"She keeps the Blue Dragon, but I couldn't say as it's exactly quiet of a Saturday night. She don't allow no swearin' on her premises, but some of the fellers gets a bit rowdy before they go home."

"Very possibly," replied his companion, dryly. "I don't think the Blue Dragon would suit me; but surely there is some cottager with a spare bed and sitting-room, who might be glad of a quiet, respectable lodger for a bit?"

Tom threw a searching glance at the speaker; he was not quite sure that, notwithstanding his gentle manner of talking, he was to be altogether trusted.

"If you'd step up beside me I'll drive you to the forge," he said, willing to shelve his responsibility of recommendation. "It's close here, and Allison will help you if no one else can. He knows every one's business."

"Just the sort of man I want," said Tom's new acquaintance, climbing into the cart and seating himself on the cushion that had been intended for Rose. His alert grey eyes took in his new surroundings at a glance.

No one could call Rudham a pretty village: it was too straggling, too bare of trees, which had been planted sparsely and attained no luxuriance of growth; but it was not wholly unattractive this evening, with the setting sun turning to gold the varying bends of the river which ran through the valley, and the cottages and farmhouses dotted here and there with a not unpleasing irregularity, and in the distance a softly rising upland turning from blue to purple in the evening light.

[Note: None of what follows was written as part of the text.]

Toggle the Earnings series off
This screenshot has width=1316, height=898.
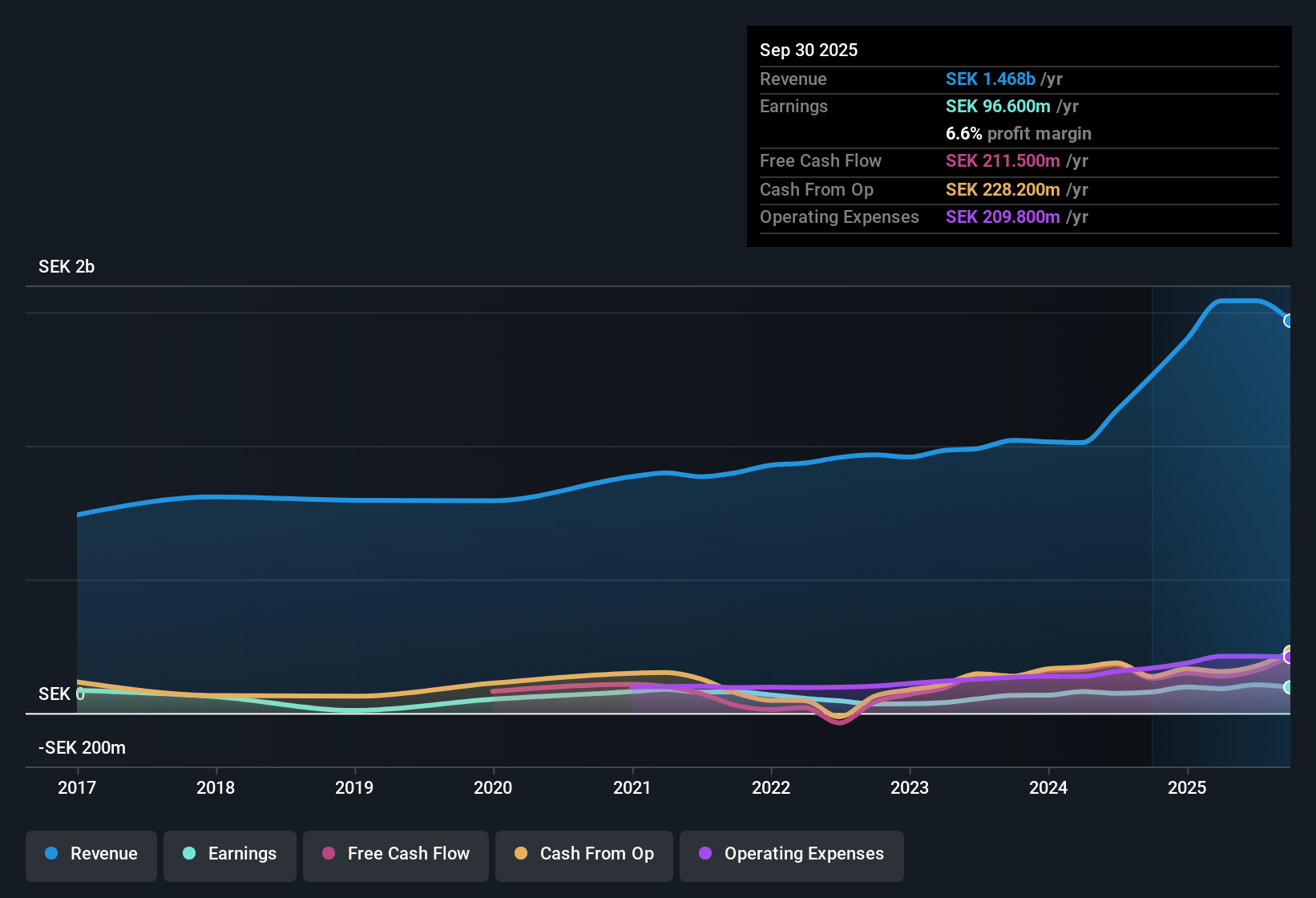(229, 854)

"Yonder's the Court, where my people live," said Tom, jerking his whip to a big house more than a mile away that peeped out from among the trees. "It belonged to the old squire who was buried to-day, you know."

"Ah!" ejaculated his listener, not greatly interested, apparently, in the information.

"It's a wonderful fine place, and they say as he who's to have it won't hold no store by it. Pity, ain't it?"

Tom's companion broke into rather a disconcerting laugh.